T2D Islet Transcriptome Biomarker Discovery

Huang et al. 2022 demonstrated a multi-step bioinformatics pipeline for T2D biomarker discovery using pancreatic islet transcriptomics. This approach is conceptually related to but distinct from PBMC-based transcriptome profiling.

Pipeline Steps

  1. Bulk RNA-seq DEG analysis (GSE41762, islet tissue): 111 DEGs via limma.
  2. Functional enrichment (GO/KEGG): hormone secretion, JAK-STAT, Ras signaling.
  3. LASSO biomarker selection: 6 genes → 4 with AUC >0.8 (SLC2A2, SERPINF1, RASGRP1, CHL1).
  4. Nomogram construction: Combined panel AUC = 0.902.
  5. scRNA-seq cell clustering (E-MTAB-5061, pancreatic islets): 13 clusters → 6 cell types.
  6. Biomarker localization: SERPINF1 identified in fibroblasts.
  7. SCENIC TF analysis: NR2F2 identified as TF regulating SERPINF1-high fibroblasts.
  8. Target gene intersection: 18 NR2F2 target genes overlap with T2D DEGs.

Tissue vs. Blood Context

This pipeline operates on pancreatic islet tissue — the disease-affected organ — rather than peripheral blood or PBMCs. Islet transcriptomics captures tissue-level pathology (β-cell dysfunction, fibrosis), while PBMC transcriptomics captures systemic immune remodeling. The two approaches provide complementary views of T2D biology.

Tang et al. 2026: scRNA-seq + Machine Learning Pipeline

Tang et al. 2026 demonstrated an alternative pipeline using single-cell RNA-seq as the starting point rather than bulk RNA-seq:

  1. scRNA-seq clustering (GSE221156, pancreatic islet): 19 subclusters → 10 cell types via Seurat + Harmony + SingleR.
  2. DEG analysis: 455 DEGs via limma.
  3. LASSO biomarker selection: 14 genes from DEGs → 4 with non-zero coefficients: PNLIP, BUB1, CTSB, NAMPT.
  4. ROC validation (GSE29221, skeletal muscle): AUCs 0.694–0.931.
  5. Cell-cell communication: CellChat analysis identifying Alpha/Beta cells as signaling hubs (MK, SPP1 pathways).
  6. Clinical qRT-PCR validation: Peripheral blood serum from a Chinese cohort (15 T2DM, 20 controls).

Key Differences from Huang et al. 2022 Pipeline

  • Input data: Tang uses scRNA-seq directly for DEG discovery; Huang uses bulk RNA-seq for DEGs then scRNA-seq for cell-type localization.
  • Validation strategy: Tang validates across tissues (islet→muscle→blood); Huang validates within islet via nomogram.
  • Cell-level analysis: Tang uses CellChat for intercellular communication; Huang uses SCENIC for TF regulation.
  • Biomarker panel: No overlap in gene membership, suggesting pipeline-specific sensitivity.

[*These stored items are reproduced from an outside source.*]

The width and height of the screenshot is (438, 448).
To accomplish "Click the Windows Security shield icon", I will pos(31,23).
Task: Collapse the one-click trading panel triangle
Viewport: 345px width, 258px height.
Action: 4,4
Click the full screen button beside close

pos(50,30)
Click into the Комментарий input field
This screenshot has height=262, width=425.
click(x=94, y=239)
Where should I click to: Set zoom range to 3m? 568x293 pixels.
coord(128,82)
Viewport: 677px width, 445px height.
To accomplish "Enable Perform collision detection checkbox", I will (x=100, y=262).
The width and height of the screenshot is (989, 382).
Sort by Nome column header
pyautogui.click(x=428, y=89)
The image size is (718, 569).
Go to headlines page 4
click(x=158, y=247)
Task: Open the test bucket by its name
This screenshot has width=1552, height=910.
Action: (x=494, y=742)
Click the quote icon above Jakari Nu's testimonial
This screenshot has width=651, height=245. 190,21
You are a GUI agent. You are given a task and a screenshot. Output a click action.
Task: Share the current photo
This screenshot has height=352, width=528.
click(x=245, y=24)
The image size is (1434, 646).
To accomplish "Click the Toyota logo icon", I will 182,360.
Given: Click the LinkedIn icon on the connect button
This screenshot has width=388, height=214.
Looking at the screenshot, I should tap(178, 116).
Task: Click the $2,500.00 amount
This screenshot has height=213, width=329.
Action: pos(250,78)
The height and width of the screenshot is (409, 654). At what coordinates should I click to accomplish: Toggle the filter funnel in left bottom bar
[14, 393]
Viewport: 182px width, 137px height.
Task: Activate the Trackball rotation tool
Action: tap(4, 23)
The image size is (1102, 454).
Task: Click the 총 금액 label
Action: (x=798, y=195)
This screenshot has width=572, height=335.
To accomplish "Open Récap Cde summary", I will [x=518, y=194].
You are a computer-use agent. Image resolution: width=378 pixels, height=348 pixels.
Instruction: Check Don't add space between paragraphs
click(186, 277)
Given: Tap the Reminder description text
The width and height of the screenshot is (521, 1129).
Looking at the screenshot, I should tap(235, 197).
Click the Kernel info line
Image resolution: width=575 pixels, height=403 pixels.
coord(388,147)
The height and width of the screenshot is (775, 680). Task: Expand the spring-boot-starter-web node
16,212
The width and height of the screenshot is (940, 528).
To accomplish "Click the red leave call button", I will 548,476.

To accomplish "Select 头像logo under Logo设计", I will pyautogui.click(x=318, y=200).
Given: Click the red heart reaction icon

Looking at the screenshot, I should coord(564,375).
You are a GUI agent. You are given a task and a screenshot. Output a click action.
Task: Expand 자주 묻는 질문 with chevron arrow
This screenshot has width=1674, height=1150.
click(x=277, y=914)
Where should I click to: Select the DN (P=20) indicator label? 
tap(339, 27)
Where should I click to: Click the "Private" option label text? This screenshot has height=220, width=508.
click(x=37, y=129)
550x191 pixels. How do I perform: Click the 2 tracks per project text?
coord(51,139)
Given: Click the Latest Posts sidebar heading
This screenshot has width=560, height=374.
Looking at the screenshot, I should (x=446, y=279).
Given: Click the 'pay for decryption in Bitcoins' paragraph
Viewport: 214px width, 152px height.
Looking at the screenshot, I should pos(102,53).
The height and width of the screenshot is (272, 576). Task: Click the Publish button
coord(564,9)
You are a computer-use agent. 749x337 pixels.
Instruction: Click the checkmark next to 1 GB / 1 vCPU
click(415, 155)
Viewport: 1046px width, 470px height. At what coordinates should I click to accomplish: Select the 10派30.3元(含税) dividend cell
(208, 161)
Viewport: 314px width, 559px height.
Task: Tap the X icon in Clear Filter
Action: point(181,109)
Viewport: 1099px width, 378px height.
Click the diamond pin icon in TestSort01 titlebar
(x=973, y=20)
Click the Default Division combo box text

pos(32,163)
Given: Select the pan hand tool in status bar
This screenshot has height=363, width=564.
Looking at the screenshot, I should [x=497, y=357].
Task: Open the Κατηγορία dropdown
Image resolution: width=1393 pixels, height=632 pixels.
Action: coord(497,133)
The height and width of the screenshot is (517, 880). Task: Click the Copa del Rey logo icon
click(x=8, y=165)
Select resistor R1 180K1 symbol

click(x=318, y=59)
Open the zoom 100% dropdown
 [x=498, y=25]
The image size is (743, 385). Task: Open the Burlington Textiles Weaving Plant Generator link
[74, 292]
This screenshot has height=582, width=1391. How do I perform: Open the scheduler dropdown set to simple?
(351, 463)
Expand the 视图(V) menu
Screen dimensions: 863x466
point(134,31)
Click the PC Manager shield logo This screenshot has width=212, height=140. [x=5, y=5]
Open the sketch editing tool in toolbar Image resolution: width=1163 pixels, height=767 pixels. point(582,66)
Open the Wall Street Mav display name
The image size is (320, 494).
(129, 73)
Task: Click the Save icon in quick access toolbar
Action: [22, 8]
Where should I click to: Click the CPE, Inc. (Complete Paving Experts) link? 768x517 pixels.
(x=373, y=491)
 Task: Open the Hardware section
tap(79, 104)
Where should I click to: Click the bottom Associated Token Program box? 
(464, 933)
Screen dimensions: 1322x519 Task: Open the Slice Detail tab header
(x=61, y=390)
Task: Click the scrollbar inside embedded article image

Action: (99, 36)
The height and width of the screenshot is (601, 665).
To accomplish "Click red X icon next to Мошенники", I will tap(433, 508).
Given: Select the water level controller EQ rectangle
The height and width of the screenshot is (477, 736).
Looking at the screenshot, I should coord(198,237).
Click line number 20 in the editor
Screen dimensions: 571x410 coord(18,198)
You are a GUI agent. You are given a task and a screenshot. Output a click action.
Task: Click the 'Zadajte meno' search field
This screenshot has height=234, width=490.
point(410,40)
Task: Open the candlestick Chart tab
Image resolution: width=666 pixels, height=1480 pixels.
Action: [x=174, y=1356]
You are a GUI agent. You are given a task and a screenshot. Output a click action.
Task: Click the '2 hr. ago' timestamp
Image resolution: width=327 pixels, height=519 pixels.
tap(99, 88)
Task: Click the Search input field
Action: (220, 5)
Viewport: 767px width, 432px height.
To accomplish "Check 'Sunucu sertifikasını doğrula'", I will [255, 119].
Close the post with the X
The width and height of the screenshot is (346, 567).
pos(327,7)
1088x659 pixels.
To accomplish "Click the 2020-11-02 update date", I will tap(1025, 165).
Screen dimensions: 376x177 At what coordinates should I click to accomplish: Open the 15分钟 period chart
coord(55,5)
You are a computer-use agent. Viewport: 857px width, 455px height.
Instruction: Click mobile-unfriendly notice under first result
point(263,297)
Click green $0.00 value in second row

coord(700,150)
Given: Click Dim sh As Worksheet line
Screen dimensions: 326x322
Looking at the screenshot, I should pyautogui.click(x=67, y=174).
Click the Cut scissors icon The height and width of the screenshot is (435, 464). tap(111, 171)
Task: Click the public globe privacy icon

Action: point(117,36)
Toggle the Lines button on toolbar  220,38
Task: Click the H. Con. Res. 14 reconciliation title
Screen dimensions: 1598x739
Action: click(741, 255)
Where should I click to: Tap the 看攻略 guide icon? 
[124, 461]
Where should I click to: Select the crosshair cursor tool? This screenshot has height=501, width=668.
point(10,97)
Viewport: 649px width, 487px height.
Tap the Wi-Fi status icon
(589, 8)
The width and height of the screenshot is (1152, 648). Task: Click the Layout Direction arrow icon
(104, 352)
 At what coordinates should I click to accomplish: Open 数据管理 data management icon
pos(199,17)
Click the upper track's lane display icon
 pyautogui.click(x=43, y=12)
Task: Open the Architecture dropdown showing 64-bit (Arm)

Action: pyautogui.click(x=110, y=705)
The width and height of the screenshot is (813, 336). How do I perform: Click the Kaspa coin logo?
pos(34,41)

Relationship to Other T2D Transcriptome Studies

  • Blood transcriptome meta-analysis addresses cross-cohort replication challenges not tested here.
  • Single-cell PBMC profiling captures immune cell heterogeneity, while this islet study captures tissue-resident cell heterogeneity.
  • Unlike Tkachenko et al. 2025, this study does not assess replication across multiple cohorts.
  • Tang et al. 2026 provides an scRNA-seq-first alternative to the bulk-first Huang et al. pipeline, with a different biomarker panel and cross-tissue validation.